His dad thought about this and agreed. His son was getting bigger, but he’s not all big. Daddy picked up Turtle and played with him, making the little boy laugh. Then the boy copied his dad, making his dad laugh. The little boy realized that holding Turtle still felt good. He hugged him close and in no time was fast asleep.
Robie Harris’s sweet story of a little boy and his best friend Turtle reminds kids that no matter how big they get, it’s okay to find comfort in a favorite toy. The story has a deeper meaning for kids as well: things happen; sometimes bad things. But with love mistakes can be cleaned up, scrapes will heal, and scary situations will turn out all right. And when you need them, those who love you are there to help and help make you feel better.
The mishaps Turtle experiences are instantly recognizable and related in a gentile, honest way that will draw kids in. Near the end of the book, kids will root for the little boy and Turtle to patch things up and be best friends again.
Everyone wants a best friend as cool as Turtle! Tor Freeman’s vivid illustrations of the little boy and his plucky stuffed companion are adorable and full of emotion. The close family bonds are well depicted, and the images of the boy hugging Turtle will melt your heart. The looks of anguish on the little boy’s face as Turtle suffers stains and rips elicit sympathy and understanding and are followed up by comforting smiles when Turtle is fixed up.
Turtle and Me would be a terrific addition to home and classroom bookshelves for sweet story times and when reassurance and a little extra love and comfort are needed.
Ages 3 – 8
little bee books, 2015 | ISBN 978-1499800463
World Turtle Day Activity
Follow the Turtles! Game
You can make this fun game from recycled materials and a little creativity! When you’re finished making the turtle shells, have fun guessing where the marble, bead or bean is hiding!
- Cardboard egg carton
- Green tissue paper in different hues
- Green construction or craft paper
- A marble, bead, or bean
- Cut the egg carton apart into individual cups. You will need 3 cups for each game made.
- Cut the rims of the cups so they sit flat on a table.
- If the cups have open sides, fit two cups inside one another to fill the gaps
- Cut the tissue paper into small shapes
- Brush glue on a cup (I used a paper towel to apply glue)

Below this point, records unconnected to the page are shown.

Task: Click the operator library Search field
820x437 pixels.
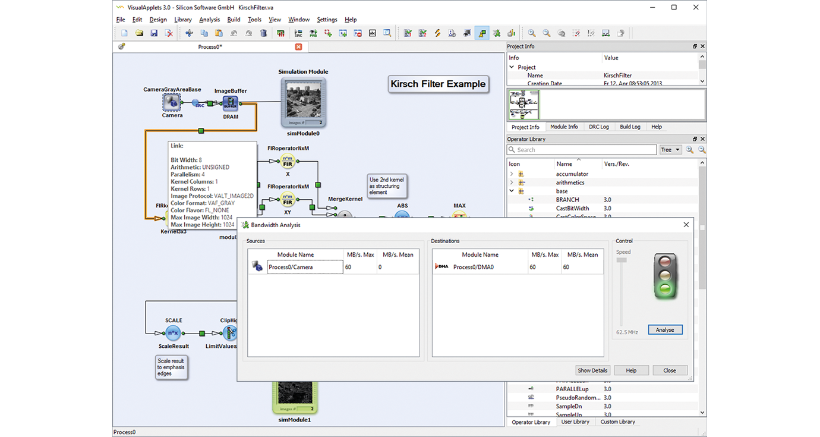Action: 582,150
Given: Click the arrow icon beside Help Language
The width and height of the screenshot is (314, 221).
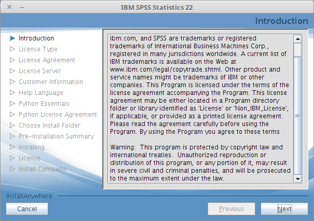Looking at the screenshot, I should [12, 93].
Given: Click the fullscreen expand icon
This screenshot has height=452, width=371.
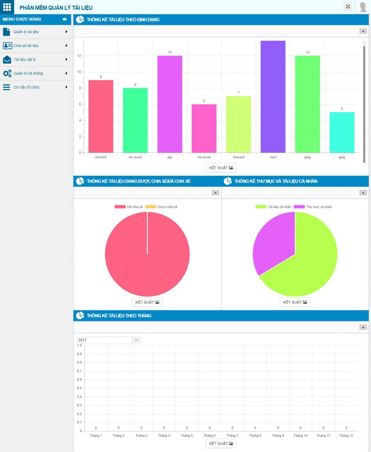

- Cover the egg cup with pieces of tissue paper. Repeat with other cups.
- Let dry
- Cut a head and feet from the green craft paper
- Tape or glue the edges of head and feet to the inside of the cups
- Add a face to the head
To play the game:
- Line up the cups on a table
- Put a bead, bean, or marble under one of the cups
- Show the other player which cup the object is under
- Quickly move the cups around each other several times
- Ask the other player which cup they think the object is under
- Take turns playing
Extra Game: Make three more and play turtle tic-tac-toe!